Earnings estimates have already fallen this year, as analysts account for a darkening U.S. economic outlook amid rising inflation and tightening financial conditions. Analysts expect third quarter S&P 500 earnings – which will start rolling in as the season kicks off next week – to have increased by 4.5% from a year ago. That is down from the 11.1% rise they were expecting at the start of July, according to IBES data from Refinitiv as of Sept. 30.
A bigger than expected earnings decline could further complicate the picture for U.S. stocks. The S&P 500 is down about 21% this year, with few investors expecting the volatility to end until there are clear signs the Fed is getting the upper hand in its battle against inflation.
“Dollar strength continues to serve as a headwind for equities … and our FX strategists do not see the strong dollar going away any time soon,” analysts at Morgan Stanley wrote.
The stronger dollar has already claimed its share of victims this year. Nike, which receives more than half its revenue from outside North America, last month doubled its estimates for the currency’s headwind on earnings to $4 billion, sending its shares down 13% on Sept. 30.
Other companies that have recently warned of the dollar’s impact include IBM Corp, DuPont de Nemours and Procter & Gamble Co.
While companies take steps to guard their profits from big exchange rate moves by using various hedging strategies, including those that employ forwards and options, they typically hedge only about 50% to 75% of their foreign exchange exposure, said John Doyle, vice president of dealing and trading at Monex USA. To be sure, there is an upside to the greenback’s strength for U.S. stocks, as companies that rely on importing goods will find their buying power increased.

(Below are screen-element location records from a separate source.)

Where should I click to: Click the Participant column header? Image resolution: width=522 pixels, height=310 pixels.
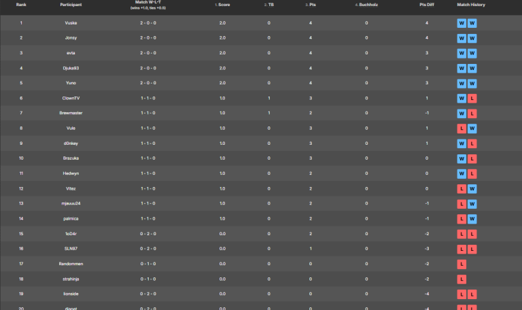point(71,5)
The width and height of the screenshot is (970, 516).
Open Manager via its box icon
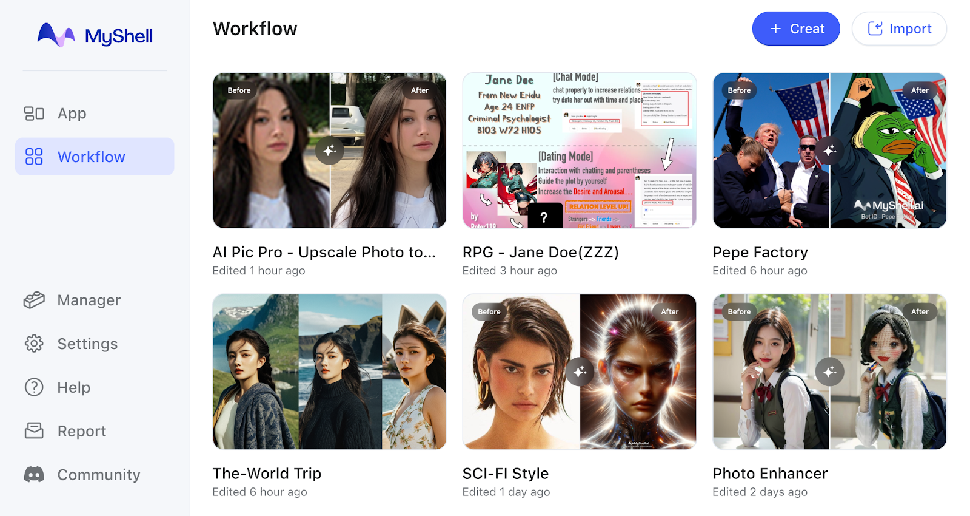34,300
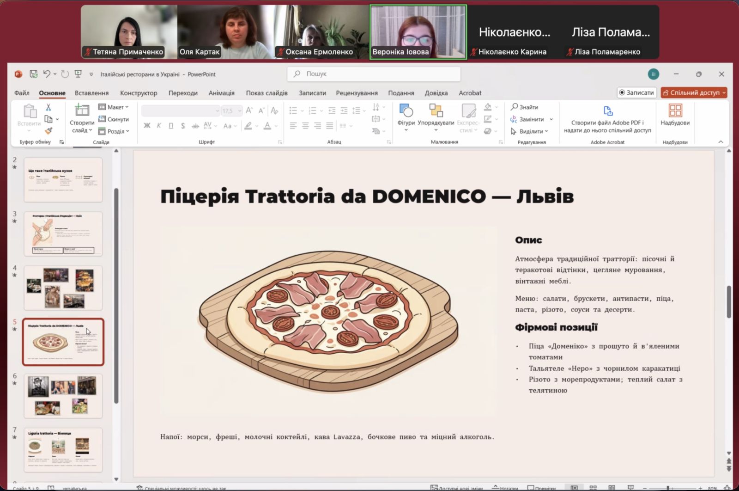The width and height of the screenshot is (739, 491).
Task: Select the Format Painter brush icon
Action: [x=48, y=131]
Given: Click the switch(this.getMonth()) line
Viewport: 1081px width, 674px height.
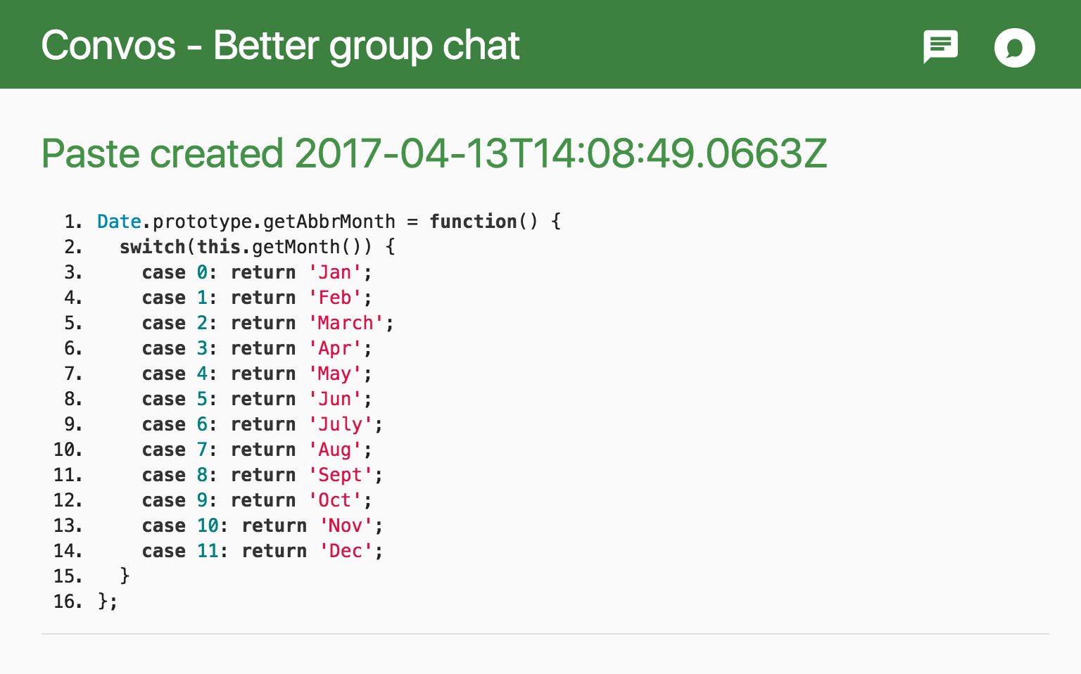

At the same time, expectations of a rising buck make dollar-denominated assets more attractive to foreign investors by assuaging fears of a possible foreign exchange hit when they convert assets back into their home currency.
“It allows (foreign) investors to invest in what they think is a high growth area without worrying too much about the currency,” said Colin Graham, head of multi-asset strategies at Robeco Institutional Asset Management.
Signs of a dollar peak, however, could push investors into currencies they expect to rebound as the dollar falls, analysts said. That peak is unlikely to come in the near future, according to analysts polled Reuters.
Though the dollar index is down about 2% from its recent high, 85% of analysts polled by Reuters said the dollar’s broad strength against a basket of currencies has not yet reached an inflection point.
Similarly, analysts at UBS Global Wealth Management believe a hawkish Fed, a comparatively strong U.S. economy and weak growth in Europe will keep the dollar elevated for the time being. “We think it’s too early to call a peak in Fed hawkishness or a top in the greenback,” they wrote in a recent report.